Hi all, I've been spending some time working on this issue and am interested to hear some feedback.
Currently I can log to a file at debug level, and to stdout at info level simultaneously (currently working on making this as the default).

But I started looking into how I would go about adding log rotation (cycle through a variable number of log files where each file is limited to a certain size).
And I found a few things:

slog doesn't support log rotation (at least that I could tell) although there has been some recent movement on the topic so it's possible it will be added sometime in the future
sloggers does support log rotation, but does not support outputting to multiple log streams in a single thread. (This means to get the desired functionality, logging will run over 2 different async threads rather than 1.)
tracing supports log rotation but using this would involve a complete rewrite of our logging code ~~(although I suspect the in-code macros won't require many changes to be compatible so it might not be too bad)~~

So the main options I see seem to be.

Forgo log rotation for now
Continue using slog and I try to implement some form of log rotation myself (not sure if this will really even be feasible)
Continue using slog and use sloggers to implement file logging in a separate thread (but with log rotation)
Switch to tracing.

Something interesting to note about option 4, is that the authors of slog actually recommend tracing for most users anyway and it seems more suited for async use cases. It is also maintained by the same group that maintains the tokio runtime which we already use extensively throughout Lighthouse.

It could be an interesting switch to make for the long term as it is becoming the more popular logging library (better docs, more active dev, etc).

I haven't looked into tracing much more than this though, so I'm not 100% sure it'll fully fit our requirements.

Would be interested to hear others' thoughts on the topic.

AgeManning · 2021-10-20T02:21:18Z

If we are ignoring the overhead of the switch, i'm in favour of tracing. It does have some nice features for debugging async code and I've switched to it for the discv5 protocol already. It has the added benefit that it integrates nicely with some of our sub-dependencies such as libp2p.

It integrates much nicer with the traditional log crate as well, whereas slog doesn't really do a good job of that.

IIRC we went with slog initially because of its async logging, but I'm not convinced that's a huge benefit to us.

If someone wanted to take on the task of upgrading all our logs, I'd be for that. Otherwise I'd probably suggest option 1 and forgo the log rotation.

macladson · 2021-10-20T03:49:23Z

Sounds good then! Unless anyone has any objections, I would be happy to take it on and switch everything over to tracing.

paulhauner · 2021-10-20T03:56:53Z

I'm open to switching to tracing, it looks quite nice. It didn't exist when we chose slog for Lighthouse: LH added slog in July 2018 and tracing has their first commit in Sept 2018.

I also fine to lose the async component, I can't think of anywhere we're emitting logs in fast-running loops, so waiting for stdout shouldn't hurt us. Another reason we chose slog was because it could do structured logs and drop them as rich JSON. I did a bit of this in the early days with AWS, but we didn't end up going down that path. I think tracing would support JSON output, and I don't think it matters even if it doesn't.

TASK INPUTS:
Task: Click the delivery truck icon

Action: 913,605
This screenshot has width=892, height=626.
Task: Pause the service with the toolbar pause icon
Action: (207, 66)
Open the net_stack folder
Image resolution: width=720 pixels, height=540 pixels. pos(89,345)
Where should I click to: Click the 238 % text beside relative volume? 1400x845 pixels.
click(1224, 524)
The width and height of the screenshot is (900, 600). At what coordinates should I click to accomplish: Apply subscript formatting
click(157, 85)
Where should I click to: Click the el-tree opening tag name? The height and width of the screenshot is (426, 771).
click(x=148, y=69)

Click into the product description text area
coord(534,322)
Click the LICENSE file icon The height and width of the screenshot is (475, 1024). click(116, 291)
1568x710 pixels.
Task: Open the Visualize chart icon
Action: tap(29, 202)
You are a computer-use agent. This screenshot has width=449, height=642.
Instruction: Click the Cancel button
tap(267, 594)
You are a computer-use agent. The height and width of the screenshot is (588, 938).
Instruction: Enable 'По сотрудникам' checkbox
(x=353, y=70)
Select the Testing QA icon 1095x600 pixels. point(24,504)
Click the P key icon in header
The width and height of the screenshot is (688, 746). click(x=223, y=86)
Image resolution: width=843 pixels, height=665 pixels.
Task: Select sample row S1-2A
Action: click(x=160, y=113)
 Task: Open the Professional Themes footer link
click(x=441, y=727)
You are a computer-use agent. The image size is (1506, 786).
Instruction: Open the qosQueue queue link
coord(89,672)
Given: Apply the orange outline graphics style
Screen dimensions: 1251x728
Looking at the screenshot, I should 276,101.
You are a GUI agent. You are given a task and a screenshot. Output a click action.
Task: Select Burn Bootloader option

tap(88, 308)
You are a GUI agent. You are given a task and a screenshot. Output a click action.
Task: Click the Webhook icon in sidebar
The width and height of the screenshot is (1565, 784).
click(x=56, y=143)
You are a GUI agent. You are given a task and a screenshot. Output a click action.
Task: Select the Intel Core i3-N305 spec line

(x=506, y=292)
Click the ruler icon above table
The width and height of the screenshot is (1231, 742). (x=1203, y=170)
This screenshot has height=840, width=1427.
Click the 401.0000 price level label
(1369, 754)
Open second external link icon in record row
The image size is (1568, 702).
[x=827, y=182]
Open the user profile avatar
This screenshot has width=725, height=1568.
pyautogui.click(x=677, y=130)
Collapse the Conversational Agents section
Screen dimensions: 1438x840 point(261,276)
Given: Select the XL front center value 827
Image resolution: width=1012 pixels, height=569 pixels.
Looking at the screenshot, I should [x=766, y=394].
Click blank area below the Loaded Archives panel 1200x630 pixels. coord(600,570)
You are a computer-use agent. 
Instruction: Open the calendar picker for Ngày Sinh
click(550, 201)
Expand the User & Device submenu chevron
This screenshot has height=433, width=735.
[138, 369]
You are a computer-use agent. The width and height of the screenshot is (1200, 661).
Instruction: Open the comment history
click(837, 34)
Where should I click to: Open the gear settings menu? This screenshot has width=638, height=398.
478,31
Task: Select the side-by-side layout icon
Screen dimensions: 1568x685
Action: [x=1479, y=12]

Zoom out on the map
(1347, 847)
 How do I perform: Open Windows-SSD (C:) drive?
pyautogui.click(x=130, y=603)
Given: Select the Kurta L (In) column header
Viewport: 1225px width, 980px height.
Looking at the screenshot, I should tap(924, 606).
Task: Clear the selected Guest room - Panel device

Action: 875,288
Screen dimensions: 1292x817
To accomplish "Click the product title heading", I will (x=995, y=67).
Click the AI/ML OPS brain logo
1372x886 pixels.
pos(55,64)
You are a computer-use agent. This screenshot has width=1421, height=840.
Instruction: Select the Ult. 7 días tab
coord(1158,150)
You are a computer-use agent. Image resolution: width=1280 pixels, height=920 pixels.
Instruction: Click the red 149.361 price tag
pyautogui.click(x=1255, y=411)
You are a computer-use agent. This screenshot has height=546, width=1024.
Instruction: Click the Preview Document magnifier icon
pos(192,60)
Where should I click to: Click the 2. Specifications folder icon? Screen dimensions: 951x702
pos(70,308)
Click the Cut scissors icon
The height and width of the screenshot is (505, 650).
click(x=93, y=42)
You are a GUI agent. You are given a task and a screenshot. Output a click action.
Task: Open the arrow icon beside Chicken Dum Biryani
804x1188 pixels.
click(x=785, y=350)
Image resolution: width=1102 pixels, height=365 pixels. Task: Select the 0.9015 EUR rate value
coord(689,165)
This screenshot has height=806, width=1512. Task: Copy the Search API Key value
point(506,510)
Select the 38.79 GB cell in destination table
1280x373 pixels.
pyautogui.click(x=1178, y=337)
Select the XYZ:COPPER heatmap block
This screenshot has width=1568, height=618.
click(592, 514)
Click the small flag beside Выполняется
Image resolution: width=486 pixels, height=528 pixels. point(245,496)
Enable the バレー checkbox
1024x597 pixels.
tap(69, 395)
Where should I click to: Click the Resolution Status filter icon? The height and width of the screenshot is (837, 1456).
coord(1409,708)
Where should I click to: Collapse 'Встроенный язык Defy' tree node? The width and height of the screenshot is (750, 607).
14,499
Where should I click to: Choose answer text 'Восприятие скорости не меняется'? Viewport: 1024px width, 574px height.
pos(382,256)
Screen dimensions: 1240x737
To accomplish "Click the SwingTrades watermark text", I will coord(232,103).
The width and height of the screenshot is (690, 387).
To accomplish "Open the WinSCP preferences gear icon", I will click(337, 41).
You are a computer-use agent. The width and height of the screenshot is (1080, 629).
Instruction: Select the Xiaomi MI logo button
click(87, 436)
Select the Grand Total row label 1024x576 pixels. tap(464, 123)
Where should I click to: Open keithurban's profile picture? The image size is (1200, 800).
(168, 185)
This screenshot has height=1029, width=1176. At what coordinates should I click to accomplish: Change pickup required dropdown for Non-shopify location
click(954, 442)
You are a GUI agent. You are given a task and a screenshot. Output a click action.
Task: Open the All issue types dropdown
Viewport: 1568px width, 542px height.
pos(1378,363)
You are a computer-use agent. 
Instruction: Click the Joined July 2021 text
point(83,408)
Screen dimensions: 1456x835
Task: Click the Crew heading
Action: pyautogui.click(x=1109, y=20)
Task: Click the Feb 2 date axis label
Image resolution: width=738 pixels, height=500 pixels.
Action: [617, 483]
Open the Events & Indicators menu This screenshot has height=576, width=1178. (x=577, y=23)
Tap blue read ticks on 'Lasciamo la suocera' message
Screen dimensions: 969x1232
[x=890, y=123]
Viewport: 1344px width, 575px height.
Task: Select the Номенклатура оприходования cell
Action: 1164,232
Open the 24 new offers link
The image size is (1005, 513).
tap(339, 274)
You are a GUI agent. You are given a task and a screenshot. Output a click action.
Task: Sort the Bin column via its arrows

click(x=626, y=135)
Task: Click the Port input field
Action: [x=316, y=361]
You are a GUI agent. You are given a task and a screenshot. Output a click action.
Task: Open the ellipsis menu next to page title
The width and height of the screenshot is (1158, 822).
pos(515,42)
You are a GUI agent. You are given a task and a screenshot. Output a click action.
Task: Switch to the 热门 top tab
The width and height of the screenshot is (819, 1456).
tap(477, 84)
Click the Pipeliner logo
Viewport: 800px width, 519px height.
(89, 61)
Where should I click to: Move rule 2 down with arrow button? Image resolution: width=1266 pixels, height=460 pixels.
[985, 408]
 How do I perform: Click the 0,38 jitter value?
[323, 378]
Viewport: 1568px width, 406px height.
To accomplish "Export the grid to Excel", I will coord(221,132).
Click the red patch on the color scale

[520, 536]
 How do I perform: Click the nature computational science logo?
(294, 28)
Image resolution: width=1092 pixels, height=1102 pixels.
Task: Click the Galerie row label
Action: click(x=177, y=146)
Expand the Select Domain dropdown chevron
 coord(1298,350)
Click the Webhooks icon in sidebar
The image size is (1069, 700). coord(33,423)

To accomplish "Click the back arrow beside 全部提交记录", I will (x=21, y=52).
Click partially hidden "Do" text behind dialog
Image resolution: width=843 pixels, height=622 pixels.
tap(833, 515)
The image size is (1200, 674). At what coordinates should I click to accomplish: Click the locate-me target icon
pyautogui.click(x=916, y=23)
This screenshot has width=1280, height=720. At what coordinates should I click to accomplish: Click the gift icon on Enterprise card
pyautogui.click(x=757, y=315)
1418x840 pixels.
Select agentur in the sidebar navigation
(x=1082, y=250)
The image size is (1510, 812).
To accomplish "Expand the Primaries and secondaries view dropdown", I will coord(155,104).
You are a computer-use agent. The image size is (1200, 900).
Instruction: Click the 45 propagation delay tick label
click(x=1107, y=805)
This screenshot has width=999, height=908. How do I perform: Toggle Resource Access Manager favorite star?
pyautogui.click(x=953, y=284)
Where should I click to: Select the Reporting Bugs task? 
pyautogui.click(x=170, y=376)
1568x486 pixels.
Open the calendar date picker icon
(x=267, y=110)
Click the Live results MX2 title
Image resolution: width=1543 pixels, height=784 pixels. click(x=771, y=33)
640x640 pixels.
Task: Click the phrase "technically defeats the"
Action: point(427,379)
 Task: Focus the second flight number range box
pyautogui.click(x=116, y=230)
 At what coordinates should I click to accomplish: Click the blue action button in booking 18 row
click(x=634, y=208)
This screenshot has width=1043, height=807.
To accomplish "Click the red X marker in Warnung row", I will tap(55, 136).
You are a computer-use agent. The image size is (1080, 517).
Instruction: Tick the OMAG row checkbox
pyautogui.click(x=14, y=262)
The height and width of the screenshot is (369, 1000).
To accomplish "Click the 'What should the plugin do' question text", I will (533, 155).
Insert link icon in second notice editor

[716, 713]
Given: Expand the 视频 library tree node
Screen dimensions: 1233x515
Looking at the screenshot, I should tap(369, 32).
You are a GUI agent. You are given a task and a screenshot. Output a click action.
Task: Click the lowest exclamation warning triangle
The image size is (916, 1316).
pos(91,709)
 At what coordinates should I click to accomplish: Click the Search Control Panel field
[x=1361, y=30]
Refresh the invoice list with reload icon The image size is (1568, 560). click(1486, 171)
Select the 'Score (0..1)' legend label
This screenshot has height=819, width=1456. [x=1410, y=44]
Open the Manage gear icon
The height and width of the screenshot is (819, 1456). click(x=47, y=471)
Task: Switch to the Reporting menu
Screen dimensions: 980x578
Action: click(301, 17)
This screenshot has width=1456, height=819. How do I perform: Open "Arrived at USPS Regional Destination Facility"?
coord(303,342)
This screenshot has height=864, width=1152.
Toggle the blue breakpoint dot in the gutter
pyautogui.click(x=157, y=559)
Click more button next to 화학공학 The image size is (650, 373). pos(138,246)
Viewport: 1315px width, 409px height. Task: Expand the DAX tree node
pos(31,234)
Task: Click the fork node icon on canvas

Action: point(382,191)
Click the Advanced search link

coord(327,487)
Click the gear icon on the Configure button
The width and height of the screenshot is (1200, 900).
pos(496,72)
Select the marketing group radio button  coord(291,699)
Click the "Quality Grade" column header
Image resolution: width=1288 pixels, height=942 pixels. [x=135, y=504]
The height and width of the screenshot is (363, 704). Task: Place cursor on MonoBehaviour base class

EXERCISE REQUIREMENTS:
(1) From the listing, output as a numbered list the lines starting with the one containing "1418x840 pixels." and going on through the one containing "Action: click(301, 17)", with blank lines left out.
(2) Write the next part of the thread about switching Lighthouse's logging from slog to tracing, starting after its final sentence.
The forum thread has no connection to the listing.

THE RESULTS:
(1)
1. 1418x840 pixels.
2. Select agentur in the sidebar navigation
3. (x=1082, y=250)
4. The image size is (1510, 812).
5. To accomplish "Expand the Primaries and secondaries view dropdown", I will coord(155,104).
6. You are a computer-use agent. The image size is (1200, 900).
7. Instruction: Click the 45 propagation delay tick label
8. click(x=1107, y=805)
9. This screenshot has width=999, height=908. How do I perform: Toggle Resource Access Manager favorite star?
10. pyautogui.click(x=953, y=284)
11. Where should I click to: Select the Reporting Bugs task? 
12. pyautogui.click(x=170, y=376)
13. 1568x486 pixels.
14. Open the calendar date picker icon
15. (x=267, y=110)
16. Click the Live results MX2 title
17. Image resolution: width=1543 pixels, height=784 pixels. click(x=771, y=33)
18. 640x640 pixels.
19. Task: Click the phrase "technically defeats the"
20. Action: point(427,379)
21.  Task: Focus the second flight number range box
22. pyautogui.click(x=116, y=230)
23.  At what coordinates should I click to accomplish: Click the blue action button in booking 18 row
24. click(x=634, y=208)
25. This screenshot has width=1043, height=807.
26. To accomplish "Click the red X marker in Warnung row", I will tap(55, 136).
27. You are a computer-use agent. The image size is (1080, 517).
28. Instruction: Tick the OMAG row checkbox
29. pyautogui.click(x=14, y=262)
30. The height and width of the screenshot is (369, 1000).
31. To accomplish "Click the 'What should the plugin do' question text", I will (533, 155).
32. Insert link icon in second notice editor
33. [716, 713]
34. Given: Expand the 视频 library tree node
35. Screen dimensions: 1233x515
36. Looking at the screenshot, I should tap(369, 32).
37. You are a GUI agent. You are given a task and a screenshot. Output a click action.
38. Task: Click the lowest exclamation warning triangle
39. The image size is (916, 1316).
40. pos(91,709)
41.  At what coordinates should I click to accomplish: Click the Search Control Panel field
42. [x=1361, y=30]
43. Refresh the invoice list with reload icon The image size is (1568, 560). click(1486, 171)
44. Select the 'Score (0..1)' legend label
45. This screenshot has height=819, width=1456. [x=1410, y=44]
46. Open the Manage gear icon
47. The height and width of the screenshot is (819, 1456). click(x=47, y=471)
48. Task: Switch to the Reporting menu
49. Screen dimensions: 980x578
50. Action: click(301, 17)

(2)
Before we commit to switching, it would be good to know if we can maintain the same (or at least similar-enough) log formatting. I know we generally don't treat the logs as a stable API, but it would nice to know how much we're going to break it before we're too far down the track.

Also, tracing-flame looks really cool!

paulhauner · 2021-10-20T03:58:35Z

It's worth noting that we use custom slog formatting: https://github.com/sigp/lighthouse/blob/stable/common/logging/src/lib.rs

macladson · 2021-10-20T04:07:01Z

On first glance, it appears that tracing doesn't include the crit log level: https://docs.rs/tracing/0.1.29/tracing/struct.Level.html#implementations

We may need to decide if the crit's we have in Lighthouse are fine as error's or if we should work out something different.

paulhauner · 2021-10-20T04:14:01Z

On first glance, it appears that tracing doesn't include the crit log level: https://docs.rs/tracing/0.1.29/tracing/struct.Level.html#implementations

Ouch! In our production setup, ERRO sends an email and CRIT triggers a phone call (bypassing do-not-disturb). It has been working very nicely so far. One option would be to push all current ERRO into WARN and then reserve ERRO for what we used to have as CRIT.

That seems reasonable enough to me. I can't imagine it would break anyone's log parsing systems, we'd just have to make it very clear to them that you'll never see another CRIT and that ERRO is a big deal now.

I'd probably need to sit on this one overnight at least..

michaelsproul · 2021-10-20T04:46:58Z

I'm erring towards saying we should stick with slog, and adopt sloggers to get background file logging (option 3).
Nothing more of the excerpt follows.